▶ _Action item_
Range to reproduce from the entries below: the line with "Instruction: Open The Martial", the line with "Task: Click the Default Distance input field", and every line in between. Give them exactly and give nothing else.

····················

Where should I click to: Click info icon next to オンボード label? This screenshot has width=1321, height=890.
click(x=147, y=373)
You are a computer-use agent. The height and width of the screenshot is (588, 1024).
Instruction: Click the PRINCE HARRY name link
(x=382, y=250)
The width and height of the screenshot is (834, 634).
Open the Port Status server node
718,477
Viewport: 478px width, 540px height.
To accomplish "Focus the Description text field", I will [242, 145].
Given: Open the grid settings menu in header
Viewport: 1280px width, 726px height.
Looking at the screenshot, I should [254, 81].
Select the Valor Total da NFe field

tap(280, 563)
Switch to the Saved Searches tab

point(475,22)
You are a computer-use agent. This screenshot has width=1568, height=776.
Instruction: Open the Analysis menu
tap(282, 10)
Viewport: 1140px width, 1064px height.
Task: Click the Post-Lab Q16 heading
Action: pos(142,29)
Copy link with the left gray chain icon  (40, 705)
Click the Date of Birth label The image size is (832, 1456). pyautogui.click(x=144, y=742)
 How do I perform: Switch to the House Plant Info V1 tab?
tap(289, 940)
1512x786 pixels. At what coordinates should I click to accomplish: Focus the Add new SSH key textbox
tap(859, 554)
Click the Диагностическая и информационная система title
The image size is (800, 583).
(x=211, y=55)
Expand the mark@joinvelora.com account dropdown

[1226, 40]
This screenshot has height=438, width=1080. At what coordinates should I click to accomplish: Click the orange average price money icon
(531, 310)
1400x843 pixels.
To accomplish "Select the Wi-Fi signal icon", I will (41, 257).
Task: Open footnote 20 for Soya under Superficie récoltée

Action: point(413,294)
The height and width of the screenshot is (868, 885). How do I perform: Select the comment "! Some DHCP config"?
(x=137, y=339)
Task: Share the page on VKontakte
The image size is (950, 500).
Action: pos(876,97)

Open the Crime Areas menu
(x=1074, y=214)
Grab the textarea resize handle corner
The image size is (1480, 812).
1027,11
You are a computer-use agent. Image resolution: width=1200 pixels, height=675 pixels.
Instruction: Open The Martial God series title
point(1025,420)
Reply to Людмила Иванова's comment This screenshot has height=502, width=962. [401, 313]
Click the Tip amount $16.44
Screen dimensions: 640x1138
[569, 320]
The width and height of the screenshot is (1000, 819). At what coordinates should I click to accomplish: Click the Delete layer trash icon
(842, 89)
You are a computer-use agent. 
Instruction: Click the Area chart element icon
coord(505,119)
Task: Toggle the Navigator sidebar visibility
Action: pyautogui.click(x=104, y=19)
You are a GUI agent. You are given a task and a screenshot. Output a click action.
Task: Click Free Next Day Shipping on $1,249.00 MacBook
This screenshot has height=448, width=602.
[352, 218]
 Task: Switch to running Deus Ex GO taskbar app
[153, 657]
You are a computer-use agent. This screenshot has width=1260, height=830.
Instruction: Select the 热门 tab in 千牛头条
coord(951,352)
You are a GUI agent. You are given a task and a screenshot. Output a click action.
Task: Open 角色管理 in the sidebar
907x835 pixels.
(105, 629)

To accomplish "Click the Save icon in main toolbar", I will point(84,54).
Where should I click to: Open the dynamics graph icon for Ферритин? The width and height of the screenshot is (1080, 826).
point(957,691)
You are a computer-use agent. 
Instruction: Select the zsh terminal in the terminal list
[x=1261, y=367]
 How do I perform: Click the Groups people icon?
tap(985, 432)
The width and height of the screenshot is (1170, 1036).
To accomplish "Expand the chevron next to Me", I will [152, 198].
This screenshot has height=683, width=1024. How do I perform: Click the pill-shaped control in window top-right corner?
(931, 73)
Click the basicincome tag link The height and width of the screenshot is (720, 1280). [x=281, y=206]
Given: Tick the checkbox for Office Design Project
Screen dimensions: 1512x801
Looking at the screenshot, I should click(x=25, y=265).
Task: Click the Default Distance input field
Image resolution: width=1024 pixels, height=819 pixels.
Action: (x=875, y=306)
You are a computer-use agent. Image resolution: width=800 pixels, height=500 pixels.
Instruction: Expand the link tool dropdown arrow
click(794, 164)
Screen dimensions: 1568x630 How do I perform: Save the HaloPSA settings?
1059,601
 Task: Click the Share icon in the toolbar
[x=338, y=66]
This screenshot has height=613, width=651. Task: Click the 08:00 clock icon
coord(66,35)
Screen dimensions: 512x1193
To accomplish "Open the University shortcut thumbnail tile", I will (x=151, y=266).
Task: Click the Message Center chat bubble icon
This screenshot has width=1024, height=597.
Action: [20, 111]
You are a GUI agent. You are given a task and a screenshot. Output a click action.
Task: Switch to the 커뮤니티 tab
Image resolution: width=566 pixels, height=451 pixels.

····················

▶ _Solution to the exercise_
Instruction: Open The Martial God series title
point(1025,420)
Reply to Людмила Иванова's comment This screenshot has height=502, width=962. [401, 313]
Click the Tip amount $16.44
Screen dimensions: 640x1138
[569, 320]
The width and height of the screenshot is (1000, 819). At what coordinates should I click to accomplish: Click the Delete layer trash icon
(842, 89)
You are a computer-use agent. 
Instruction: Click the Area chart element icon
coord(505,119)
Task: Toggle the Navigator sidebar visibility
Action: pyautogui.click(x=104, y=19)
You are a GUI agent. You are given a task and a screenshot. Output a click action.
Task: Click Free Next Day Shipping on $1,249.00 MacBook
This screenshot has height=448, width=602.
[352, 218]
 Task: Switch to running Deus Ex GO taskbar app
[153, 657]
You are a computer-use agent. This screenshot has width=1260, height=830.
Instruction: Select the 热门 tab in 千牛头条
coord(951,352)
You are a GUI agent. You are given a task and a screenshot. Output a click action.
Task: Open 角色管理 in the sidebar
907x835 pixels.
(105, 629)

To accomplish "Click the Save icon in main toolbar", I will point(84,54).
Where should I click to: Open the dynamics graph icon for Ферритин? The width and height of the screenshot is (1080, 826).
point(957,691)
You are a computer-use agent. 
Instruction: Select the zsh terminal in the terminal list
[x=1261, y=367]
 How do I perform: Click the Groups people icon?
tap(985, 432)
The width and height of the screenshot is (1170, 1036).
To accomplish "Expand the chevron next to Me", I will [152, 198].
This screenshot has height=683, width=1024. How do I perform: Click the pill-shaped control in window top-right corner?
(931, 73)
Click the basicincome tag link The height and width of the screenshot is (720, 1280). [x=281, y=206]
Given: Tick the checkbox for Office Design Project
Screen dimensions: 1512x801
Looking at the screenshot, I should click(x=25, y=265).
Task: Click the Default Distance input field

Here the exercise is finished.